> [PROVIDED MATERIAL]:

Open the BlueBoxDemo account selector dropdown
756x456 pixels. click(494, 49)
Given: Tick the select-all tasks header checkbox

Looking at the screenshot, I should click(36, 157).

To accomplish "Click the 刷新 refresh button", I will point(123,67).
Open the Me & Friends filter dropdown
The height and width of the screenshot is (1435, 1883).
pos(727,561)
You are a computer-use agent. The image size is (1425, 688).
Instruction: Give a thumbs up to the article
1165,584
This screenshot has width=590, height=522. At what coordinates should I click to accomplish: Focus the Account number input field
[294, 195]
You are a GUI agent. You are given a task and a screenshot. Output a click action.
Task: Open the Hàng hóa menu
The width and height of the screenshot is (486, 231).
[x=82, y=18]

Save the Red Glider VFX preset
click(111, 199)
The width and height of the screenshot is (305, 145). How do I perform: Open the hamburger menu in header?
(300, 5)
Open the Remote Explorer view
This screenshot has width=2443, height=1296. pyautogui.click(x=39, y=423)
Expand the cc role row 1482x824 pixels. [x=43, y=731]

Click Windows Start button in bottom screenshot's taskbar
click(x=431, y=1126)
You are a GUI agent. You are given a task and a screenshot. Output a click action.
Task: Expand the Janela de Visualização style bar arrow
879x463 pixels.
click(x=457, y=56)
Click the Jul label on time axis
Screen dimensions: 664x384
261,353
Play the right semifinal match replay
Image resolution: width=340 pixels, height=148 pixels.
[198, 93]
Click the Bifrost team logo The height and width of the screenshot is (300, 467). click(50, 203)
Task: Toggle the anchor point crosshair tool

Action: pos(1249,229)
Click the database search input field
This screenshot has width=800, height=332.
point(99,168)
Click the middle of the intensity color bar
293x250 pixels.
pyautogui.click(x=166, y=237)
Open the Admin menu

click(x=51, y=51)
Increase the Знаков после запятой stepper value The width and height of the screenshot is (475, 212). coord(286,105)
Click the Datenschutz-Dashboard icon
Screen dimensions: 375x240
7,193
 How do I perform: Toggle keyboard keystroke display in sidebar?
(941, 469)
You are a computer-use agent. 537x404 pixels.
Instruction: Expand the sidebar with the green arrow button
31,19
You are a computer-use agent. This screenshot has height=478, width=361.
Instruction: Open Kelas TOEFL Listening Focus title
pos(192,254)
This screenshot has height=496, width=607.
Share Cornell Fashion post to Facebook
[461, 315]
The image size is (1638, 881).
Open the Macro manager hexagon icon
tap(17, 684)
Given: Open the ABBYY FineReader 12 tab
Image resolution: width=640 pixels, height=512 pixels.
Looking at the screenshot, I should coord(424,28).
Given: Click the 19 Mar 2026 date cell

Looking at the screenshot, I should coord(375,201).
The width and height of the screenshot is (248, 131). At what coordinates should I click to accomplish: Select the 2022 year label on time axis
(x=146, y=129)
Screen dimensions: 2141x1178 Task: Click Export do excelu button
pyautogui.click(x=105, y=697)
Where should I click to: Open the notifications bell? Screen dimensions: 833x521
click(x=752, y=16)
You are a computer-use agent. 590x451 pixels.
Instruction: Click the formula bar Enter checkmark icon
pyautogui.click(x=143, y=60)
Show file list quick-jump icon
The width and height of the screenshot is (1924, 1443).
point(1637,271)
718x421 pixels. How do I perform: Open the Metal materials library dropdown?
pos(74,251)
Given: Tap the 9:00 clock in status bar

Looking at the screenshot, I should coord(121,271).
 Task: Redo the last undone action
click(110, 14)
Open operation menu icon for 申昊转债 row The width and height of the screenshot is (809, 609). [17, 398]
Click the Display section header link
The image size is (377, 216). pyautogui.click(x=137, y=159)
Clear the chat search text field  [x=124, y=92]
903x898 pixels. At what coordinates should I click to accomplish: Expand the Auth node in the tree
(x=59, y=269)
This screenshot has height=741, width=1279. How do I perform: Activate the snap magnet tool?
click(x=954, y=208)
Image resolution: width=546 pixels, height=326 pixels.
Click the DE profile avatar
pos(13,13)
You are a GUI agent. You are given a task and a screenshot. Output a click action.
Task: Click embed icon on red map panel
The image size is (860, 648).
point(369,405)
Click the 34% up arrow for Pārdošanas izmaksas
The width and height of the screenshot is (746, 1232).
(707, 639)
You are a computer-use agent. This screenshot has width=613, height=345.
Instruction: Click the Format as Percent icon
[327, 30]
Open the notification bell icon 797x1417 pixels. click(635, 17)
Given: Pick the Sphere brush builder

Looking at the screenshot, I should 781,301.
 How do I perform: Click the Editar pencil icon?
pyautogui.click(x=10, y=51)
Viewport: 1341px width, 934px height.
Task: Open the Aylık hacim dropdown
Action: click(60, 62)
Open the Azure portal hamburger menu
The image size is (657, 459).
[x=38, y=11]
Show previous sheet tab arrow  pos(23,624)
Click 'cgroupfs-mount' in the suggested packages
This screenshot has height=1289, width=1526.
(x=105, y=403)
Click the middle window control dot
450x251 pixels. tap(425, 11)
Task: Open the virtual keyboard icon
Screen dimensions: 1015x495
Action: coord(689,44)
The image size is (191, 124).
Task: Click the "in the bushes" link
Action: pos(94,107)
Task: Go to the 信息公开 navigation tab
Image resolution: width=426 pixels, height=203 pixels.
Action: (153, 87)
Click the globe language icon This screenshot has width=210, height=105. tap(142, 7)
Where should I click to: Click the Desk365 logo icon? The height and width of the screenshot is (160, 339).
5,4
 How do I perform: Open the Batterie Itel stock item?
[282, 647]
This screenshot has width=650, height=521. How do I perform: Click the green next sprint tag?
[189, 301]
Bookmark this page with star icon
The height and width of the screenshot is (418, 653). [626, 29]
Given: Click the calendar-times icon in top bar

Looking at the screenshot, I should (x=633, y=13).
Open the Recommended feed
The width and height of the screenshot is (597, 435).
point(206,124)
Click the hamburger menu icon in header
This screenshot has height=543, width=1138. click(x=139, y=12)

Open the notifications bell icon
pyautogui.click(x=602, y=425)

> [STATED PROBLEM]:
Write out every line of the rows above as a JSON list of strings, one string per line, and leave out the blank lines.

> [COMPLETE OUTPUT]:
[
  "Open the BlueBoxDemo account selector dropdown",
  "756x456 pixels. click(494, 49)",
  "Given: Tick the select-all tasks header checkbox",
  "Looking at the screenshot, I should click(36, 157).",
  "To accomplish \"Click the 刷新 refresh button\", I will point(123,67).",
  "Open the Me & Friends filter dropdown",
  "The height and width of the screenshot is (1435, 1883).",
  "pos(727,561)",
  "You are a computer-use agent. The image size is (1425, 688).",
  "Instruction: Give a thumbs up to the article",
  "1165,584",
  "This screenshot has width=590, height=522. At what coordinates should I click to accomplish: Focus the Account number input field",
  "[294, 195]",
  "You are a GUI agent. You are given a task and a screenshot. Output a click action.",
  "Task: Open the Hàng hóa menu",
  "The width and height of the screenshot is (486, 231).",
  "[x=82, y=18]",
  "Save the Red Glider VFX preset",
  "click(111, 199)",
  "The width and height of the screenshot is (305, 145). How do I perform: Open the hamburger menu in header?",
  "(300, 5)",
  "Open the Remote Explorer view",
  "This screenshot has width=2443, height=1296. pyautogui.click(x=39, y=423)",
  "Expand the cc role row 1482x824 pixels. [x=43, y=731]",
  "Click Windows Start button in bottom screenshot's taskbar",
  "click(x=431, y=1126)",
  "You are a GUI agent. You are given a task and a screenshot. Output a click action.",
  "Task: Expand the Janela de Visualização style bar arrow",
  "879x463 pixels.",
  "click(x=457, y=56)",
  "Click the Jul label on time axis",
  "Screen dimensions: 664x384",
  "261,353",
  "Play the right semifinal match replay",
  "Image resolution: width=340 pixels, height=148 pixels.",
  "[198, 93]",
  "Click the Bifrost team logo The height and width of the screenshot is (300, 467). click(50, 203)",
  "Task: Toggle the anchor point crosshair tool",
  "Action: pos(1249,229)",
  "Click the database search input field",
  "This screenshot has width=800, height=332.",
  "point(99,168)",
  "Click the middle of the intensity color bar",
  "293x250 pixels.",
  "pyautogui.click(x=166, y=237)",
  "Open the Admin menu",
  "click(x=51, y=51)",
  "Increase the Знаков после запятой stepper value The width and height of the screenshot is (475, 212). coord(286,105)",
  "Click the Datenschutz-Dashboard icon",
  "Screen dimensions: 375x240",
  "7,193",
  " How do I perform: Toggle keyboard keystroke display in sidebar?",
  "(941, 469)",
  "You are a computer-use agent. 537x404 pixels.",
  "Instruction: Expand the sidebar with the green arrow button",
  "31,19",
  "You are a computer-use agent. This screenshot has height=478, width=361.",
  "Instruction: Open Kelas TOEFL Listening Focus title",
  "pos(192,254)",
  "This screenshot has height=496, width=607.",
  "Share Cornell Fashion post to Facebook",
  "[461, 315]",
  "The image size is (1638, 881).",
  "Open the Macro manager hexagon icon",
  "tap(17, 684)",
  "Given: Open the ABBYY FineReader 12 tab",
  "Image resolution: width=640 pixels, height=512 pixels.",
  "Looking at the screenshot, I should coord(424,28).",
  "Given: Click the 19 Mar 2026 date cell",
  "Looking at the screenshot, I should coord(375,201).",
  "The width and height of the screenshot is (248, 131). At what coordinates should I click to accomplish: Select the 2022 year label on time axis",
  "(x=146, y=129)",
  "Screen dimensions: 2141x1178 Task: Click Export do excelu button",
  "pyautogui.click(x=105, y=697)",
  "Where should I click to: Open the notifications bell? Screen dimensions: 833x521",
  "click(x=752, y=16)",
  "You are a computer-use agent. 590x451 pixels.",
  "Instruction: Click the formula bar Enter checkmark icon",
  "pyautogui.click(x=143, y=60)",
  "Show file list quick-jump icon",
  "The width and height of the screenshot is (1924, 1443).",
  "point(1637,271)",
  "718x421 pixels. How do I perform: Open the Metal materials library dropdown?",
  "pos(74,251)",
  "Given: Tap the 9:00 clock in status bar",
  "Looking at the screenshot, I should coord(121,271).",
  " Task: Redo the last undone action",
  "click(110, 14)",
  "Open operation menu icon for 申昊转债 row The width and height of the screenshot is (809, 609). [17, 398]",
  "Click the Display section header link",
  "The image size is (377, 216). pyautogui.click(x=137, y=159)",
  "Clear the chat search text field  [x=124, y=92]",
  "903x898 pixels. At what coordinates should I click to accomplish: Expand the Auth node in the tree",
  "(x=59, y=269)",
  "This screenshot has height=741, width=1279. How do I perform: Activate the snap magnet tool?",
  "click(x=954, y=208)",
  "Image resolution: width=546 pixels, height=326 pixels.",
  "Click the DE profile avatar",
  "pos(13,13)",
  "You are a GUI agent. You are given a task and a screenshot. Output a click action.",
  "Task: Click embed icon on red map panel",
  "The image size is (860, 648).",
  "point(369,405)",
  "Click the 34% up arrow for Pārdošanas izmaksas",
  "The width and height of the screenshot is (746, 1232).",
  "(707, 639)",
  "You are a computer-use agent. This screenshot has width=613, height=345.",
  "Instruction: Click the Format as Percent icon",
  "[327, 30]",
  "Open the notification bell icon 797x1417 pixels. click(635, 17)",
  "Given: Pick the Sphere brush builder",
  "Looking at the screenshot, I should 781,301.",
  " How do I perform: Click the Editar pencil icon?",
  "pyautogui.click(x=10, y=51)",
  "Viewport: 1341px width, 934px height.",
  "Task: Open the Aylık hacim dropdown",
  "Action: click(60, 62)",
  "Open the Azure portal hamburger menu",
  "The image size is (657, 459).",
  "[x=38, y=11]",
  "Show previous sheet tab arrow  pos(23,624)",
  "Click 'cgroupfs-mount' in the suggested packages",
  "This screenshot has height=1289, width=1526.",
  "(x=105, y=403)",
  "Click the middle window control dot",
  "450x251 pixels. tap(425, 11)",
  "Task: Open the virtual keyboard icon",
  "Screen dimensions: 1015x495",
  "Action: coord(689,44)",
  "The image size is (191, 124).",
  "Task: Click the \"in the bushes\" link",
  "Action: pos(94,107)",
  "Task: Go to the 信息公开 navigation tab",
  "Image resolution: width=426 pixels, height=203 pixels.",
  "Action: (153, 87)",
  "Click the globe language icon This screenshot has width=210, height=105. tap(142, 7)",
  "Where should I click to: Click the Desk365 logo icon? The height and width of the screenshot is (160, 339).",
  "5,4",
  " How do I perform: Open the Batterie Itel stock item?",
  "[282, 647]",
  "This screenshot has width=650, height=521. How do I perform: Click the green next sprint tag?",
  "[189, 301]",
  "Bookmark this page with star icon",
  "The height and width of the screenshot is (418, 653). [626, 29]",
  "Given: Click the calendar-times icon in top bar",
  "Looking at the screenshot, I should (x=633, y=13).",
  "Open the Recommended feed",
  "The width and height of the screenshot is (597, 435).",
  "point(206,124)",
  "Click the hamburger menu icon in header",
  "This screenshot has height=543, width=1138. click(x=139, y=12)",
  "Open the notifications bell icon",
  "pyautogui.click(x=602, y=425)"
]